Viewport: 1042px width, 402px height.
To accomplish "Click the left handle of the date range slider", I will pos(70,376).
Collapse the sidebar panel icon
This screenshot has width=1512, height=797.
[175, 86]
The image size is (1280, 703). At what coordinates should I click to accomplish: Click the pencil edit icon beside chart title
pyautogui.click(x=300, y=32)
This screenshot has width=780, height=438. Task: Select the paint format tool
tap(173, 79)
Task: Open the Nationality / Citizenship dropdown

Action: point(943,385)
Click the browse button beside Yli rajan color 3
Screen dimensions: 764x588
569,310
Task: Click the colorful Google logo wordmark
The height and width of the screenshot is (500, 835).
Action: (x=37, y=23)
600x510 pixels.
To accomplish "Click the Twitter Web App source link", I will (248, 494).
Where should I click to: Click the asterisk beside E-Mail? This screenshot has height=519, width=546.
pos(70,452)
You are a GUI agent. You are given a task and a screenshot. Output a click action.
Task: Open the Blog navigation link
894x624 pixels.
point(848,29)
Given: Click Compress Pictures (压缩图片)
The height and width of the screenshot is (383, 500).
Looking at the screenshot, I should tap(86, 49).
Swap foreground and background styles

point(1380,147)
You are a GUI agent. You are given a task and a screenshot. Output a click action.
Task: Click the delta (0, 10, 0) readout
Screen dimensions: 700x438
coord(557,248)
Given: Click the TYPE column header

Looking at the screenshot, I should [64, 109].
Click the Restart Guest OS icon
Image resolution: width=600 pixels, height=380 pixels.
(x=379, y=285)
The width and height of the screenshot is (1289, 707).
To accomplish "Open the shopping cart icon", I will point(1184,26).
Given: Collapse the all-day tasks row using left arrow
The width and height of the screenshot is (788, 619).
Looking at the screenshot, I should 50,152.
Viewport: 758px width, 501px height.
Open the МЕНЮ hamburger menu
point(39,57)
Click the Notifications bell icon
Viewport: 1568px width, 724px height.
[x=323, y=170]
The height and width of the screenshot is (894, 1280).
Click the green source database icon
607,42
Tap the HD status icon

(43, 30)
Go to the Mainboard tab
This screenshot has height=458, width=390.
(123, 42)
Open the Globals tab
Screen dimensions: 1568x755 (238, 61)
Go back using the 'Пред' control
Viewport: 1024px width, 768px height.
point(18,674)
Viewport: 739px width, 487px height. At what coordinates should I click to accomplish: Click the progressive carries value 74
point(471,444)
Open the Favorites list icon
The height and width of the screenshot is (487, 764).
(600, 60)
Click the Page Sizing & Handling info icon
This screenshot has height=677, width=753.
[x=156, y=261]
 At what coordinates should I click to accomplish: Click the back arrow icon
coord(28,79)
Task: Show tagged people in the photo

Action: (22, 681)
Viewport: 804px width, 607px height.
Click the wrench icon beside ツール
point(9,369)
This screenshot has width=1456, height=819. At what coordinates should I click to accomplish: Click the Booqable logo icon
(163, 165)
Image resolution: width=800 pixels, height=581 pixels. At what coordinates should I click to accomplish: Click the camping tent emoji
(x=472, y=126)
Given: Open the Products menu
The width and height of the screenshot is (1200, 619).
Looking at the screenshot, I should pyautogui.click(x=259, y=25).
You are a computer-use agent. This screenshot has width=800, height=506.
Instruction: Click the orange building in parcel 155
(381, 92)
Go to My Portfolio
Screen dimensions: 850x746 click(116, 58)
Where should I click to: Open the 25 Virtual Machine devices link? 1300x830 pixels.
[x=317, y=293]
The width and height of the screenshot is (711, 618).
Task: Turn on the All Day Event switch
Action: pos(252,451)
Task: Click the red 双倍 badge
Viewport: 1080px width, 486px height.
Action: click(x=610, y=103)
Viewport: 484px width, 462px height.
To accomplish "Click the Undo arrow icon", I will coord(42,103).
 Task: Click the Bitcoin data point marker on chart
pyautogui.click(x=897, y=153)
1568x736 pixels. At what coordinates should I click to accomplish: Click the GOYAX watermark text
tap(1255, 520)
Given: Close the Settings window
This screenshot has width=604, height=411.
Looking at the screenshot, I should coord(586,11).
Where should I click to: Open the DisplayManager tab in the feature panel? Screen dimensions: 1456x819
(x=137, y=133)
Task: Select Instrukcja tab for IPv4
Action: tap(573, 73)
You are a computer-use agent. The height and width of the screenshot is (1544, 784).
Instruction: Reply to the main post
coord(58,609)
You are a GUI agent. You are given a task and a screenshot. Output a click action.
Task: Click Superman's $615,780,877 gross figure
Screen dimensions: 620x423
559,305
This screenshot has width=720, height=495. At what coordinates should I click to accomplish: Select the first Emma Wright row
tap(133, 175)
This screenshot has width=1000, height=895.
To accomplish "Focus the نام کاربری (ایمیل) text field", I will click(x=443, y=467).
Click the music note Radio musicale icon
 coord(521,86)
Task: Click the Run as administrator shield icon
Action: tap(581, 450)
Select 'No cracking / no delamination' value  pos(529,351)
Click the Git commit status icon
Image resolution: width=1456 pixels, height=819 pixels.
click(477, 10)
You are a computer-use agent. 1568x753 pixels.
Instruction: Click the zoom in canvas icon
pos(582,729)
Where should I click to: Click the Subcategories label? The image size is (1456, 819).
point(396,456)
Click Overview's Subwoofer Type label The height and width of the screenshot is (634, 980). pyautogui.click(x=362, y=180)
################
#### [DESCRIPTION OF THE TASK]
Please rewrite all the records above with "Viewport" changed to "Window" and everything else left as it is.

#### [EXERCISE ANSWER]
Window: 1042px width, 402px height.
To accomplish "Click the left handle of the date range slider", I will pos(70,376).
Collapse the sidebar panel icon
This screenshot has width=1512, height=797.
[175, 86]
The image size is (1280, 703). At what coordinates should I click to accomplish: Click the pencil edit icon beside chart title
pyautogui.click(x=300, y=32)
This screenshot has width=780, height=438. Task: Select the paint format tool
tap(173, 79)
Task: Open the Nationality / Citizenship dropdown

Action: point(943,385)
Click the browse button beside Yli rajan color 3
Screen dimensions: 764x588
569,310
Task: Click the colorful Google logo wordmark
The height and width of the screenshot is (500, 835).
Action: (x=37, y=23)
600x510 pixels.
To accomplish "Click the Twitter Web App source link", I will (248, 494).
Where should I click to: Click the asterisk beside E-Mail? This screenshot has height=519, width=546.
pos(70,452)
You are a GUI agent. You are given a task and a screenshot. Output a click action.
Task: Open the Blog navigation link
894x624 pixels.
point(848,29)
Given: Click Compress Pictures (压缩图片)
The height and width of the screenshot is (383, 500).
Looking at the screenshot, I should tap(86, 49).
Swap foreground and background styles

point(1380,147)
You are a GUI agent. You are given a task and a screenshot. Output a click action.
Task: Click the delta (0, 10, 0) readout
Screen dimensions: 700x438
coord(557,248)
Given: Click the TYPE column header

Looking at the screenshot, I should [64, 109].
Click the Restart Guest OS icon
Image resolution: width=600 pixels, height=380 pixels.
(x=379, y=285)
The width and height of the screenshot is (1289, 707).
To accomplish "Open the shopping cart icon", I will point(1184,26).
Given: Collapse the all-day tasks row using left arrow
The width and height of the screenshot is (788, 619).
Looking at the screenshot, I should 50,152.
Window: 758px width, 501px height.
Open the МЕНЮ hamburger menu
point(39,57)
Click the Notifications bell icon
Window: 1568px width, 724px height.
[x=323, y=170]
The height and width of the screenshot is (894, 1280).
Click the green source database icon
607,42
Tap the HD status icon

(43, 30)
Go to the Mainboard tab
This screenshot has height=458, width=390.
(123, 42)
Open the Globals tab
Screen dimensions: 1568x755 (238, 61)
Go back using the 'Пред' control
Window: 1024px width, 768px height.
point(18,674)
Window: 739px width, 487px height. At what coordinates should I click to accomplish: Click the progressive carries value 74
point(471,444)
Open the Favorites list icon
The height and width of the screenshot is (487, 764).
(600, 60)
Click the Page Sizing & Handling info icon
This screenshot has height=677, width=753.
[x=156, y=261]
 At what coordinates should I click to accomplish: Click the back arrow icon
coord(28,79)
Task: Show tagged people in the photo

Action: (22, 681)
Window: 804px width, 607px height.
Click the wrench icon beside ツール
point(9,369)
This screenshot has width=1456, height=819. At what coordinates should I click to accomplish: Click the Booqable logo icon
(163, 165)
Image resolution: width=800 pixels, height=581 pixels. At what coordinates should I click to accomplish: Click the camping tent emoji
(x=472, y=126)
Given: Open the Products menu
The width and height of the screenshot is (1200, 619).
Looking at the screenshot, I should pyautogui.click(x=259, y=25).
You are a computer-use agent. This screenshot has width=800, height=506.
Instruction: Click the orange building in parcel 155
(381, 92)
Go to My Portfolio
Screen dimensions: 850x746 click(116, 58)
Where should I click to: Open the 25 Virtual Machine devices link? 1300x830 pixels.
[x=317, y=293]
The width and height of the screenshot is (711, 618).
Task: Turn on the All Day Event switch
Action: pos(252,451)
Task: Click the red 双倍 badge
Window: 1080px width, 486px height.
Action: click(x=610, y=103)
Window: 484px width, 462px height.
To accomplish "Click the Undo arrow icon", I will coord(42,103).
 Task: Click the Bitcoin data point marker on chart
pyautogui.click(x=897, y=153)
1568x736 pixels. At what coordinates should I click to accomplish: Click the GOYAX watermark text
tap(1255, 520)
Given: Close the Settings window
This screenshot has width=604, height=411.
Looking at the screenshot, I should coord(586,11).
Where should I click to: Open the DisplayManager tab in the feature panel? Screen dimensions: 1456x819
(x=137, y=133)
Task: Select Instrukcja tab for IPv4
Action: tap(573, 73)
You are a computer-use agent. The height and width of the screenshot is (1544, 784).
Instruction: Reply to the main post
coord(58,609)
You are a GUI agent. You are given a task and a screenshot. Output a click action.
Task: Click Superman's $615,780,877 gross figure
Screen dimensions: 620x423
559,305
This screenshot has width=720, height=495. At what coordinates should I click to accomplish: Select the first Emma Wright row
tap(133, 175)
This screenshot has width=1000, height=895.
To accomplish "Focus the نام کاربری (ایمیل) text field", I will click(x=443, y=467).
Click the music note Radio musicale icon
 coord(521,86)
Task: Click the Run as administrator shield icon
Action: tap(581, 450)
Select 'No cracking / no delamination' value  pos(529,351)
Click the Git commit status icon
Image resolution: width=1456 pixels, height=819 pixels.
click(477, 10)
You are a computer-use agent. 1568x753 pixels.
Instruction: Click the zoom in canvas icon
pos(582,729)
Where should I click to: Click the Subcategories label? The image size is (1456, 819).
point(396,456)
Click Overview's Subwoofer Type label The height and width of the screenshot is (634, 980). pyautogui.click(x=362, y=180)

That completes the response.